= Simmer Down =

1963 single by The Wailers

"Simmer Down" is the first single released by the Wailers, accompanied by the ska supergroup the Skatalites and produced by Clement "Coxsone" Dodd in 1963. It was the number one hit in Jamaica in February 1964.

The song was directed to the "rude boys" of the ghettos of Jamaica at the time, sending them a message to cool down or "simmer down" with all the violence and crime going on in Kingston. The subject matter of "Simmer Down" made the Wailers stand out amongst their contemporaries. The ska sound of the single is a marked contrast to the slower reggae that the Wailers would later become internationally known for. The Wailers at this time contained Bob Marley, Bunny Wailer, Peter Tosh, Junior Braithwaite, Cherry Smith, and Beverley Kelso. It was Bob Marley's first hit and his career as a songwriter and performer took off from there.

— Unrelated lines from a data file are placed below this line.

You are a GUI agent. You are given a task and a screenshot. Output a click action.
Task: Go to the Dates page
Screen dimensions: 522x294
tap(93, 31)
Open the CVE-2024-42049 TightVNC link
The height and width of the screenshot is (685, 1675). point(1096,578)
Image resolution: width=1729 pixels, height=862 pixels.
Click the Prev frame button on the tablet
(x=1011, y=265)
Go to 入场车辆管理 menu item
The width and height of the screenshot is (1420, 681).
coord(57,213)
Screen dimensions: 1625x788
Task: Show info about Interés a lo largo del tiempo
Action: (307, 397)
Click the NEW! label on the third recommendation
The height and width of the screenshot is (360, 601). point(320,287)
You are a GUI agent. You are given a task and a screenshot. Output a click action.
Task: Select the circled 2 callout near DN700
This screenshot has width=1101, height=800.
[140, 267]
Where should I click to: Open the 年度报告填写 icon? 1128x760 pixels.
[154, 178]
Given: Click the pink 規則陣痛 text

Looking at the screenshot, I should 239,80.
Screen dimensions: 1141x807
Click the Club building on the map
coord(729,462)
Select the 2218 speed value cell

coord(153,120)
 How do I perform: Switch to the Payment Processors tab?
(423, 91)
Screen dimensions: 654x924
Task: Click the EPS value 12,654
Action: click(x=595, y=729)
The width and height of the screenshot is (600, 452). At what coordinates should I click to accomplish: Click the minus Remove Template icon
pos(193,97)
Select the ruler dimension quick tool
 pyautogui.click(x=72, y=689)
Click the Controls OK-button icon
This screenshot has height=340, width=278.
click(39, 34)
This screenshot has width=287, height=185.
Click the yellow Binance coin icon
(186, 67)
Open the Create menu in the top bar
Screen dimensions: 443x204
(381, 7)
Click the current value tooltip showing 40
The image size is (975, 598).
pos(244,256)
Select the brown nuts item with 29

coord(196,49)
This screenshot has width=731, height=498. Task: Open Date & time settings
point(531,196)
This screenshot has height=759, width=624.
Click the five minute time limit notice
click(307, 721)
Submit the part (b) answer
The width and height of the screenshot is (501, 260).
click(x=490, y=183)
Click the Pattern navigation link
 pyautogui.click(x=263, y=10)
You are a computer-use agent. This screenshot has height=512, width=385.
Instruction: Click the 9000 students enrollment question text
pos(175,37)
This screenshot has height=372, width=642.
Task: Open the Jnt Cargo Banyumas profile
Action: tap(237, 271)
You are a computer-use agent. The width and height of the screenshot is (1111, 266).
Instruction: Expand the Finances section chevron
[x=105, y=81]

In spite of "Simmer Downs success, Peter Tosh, one of the three original Wailers, said in an interview that he hated it.

Later, the song was covered by the Mighty Mighty Bosstones for their EP Ska-Core, the Devil, and More, by Neville Staple for his album Ska Au Go Go, as well as by the Specials for their cover album Today's Specials. The song was also sampled on Knaans track “T.I.A” on his album Troubadour.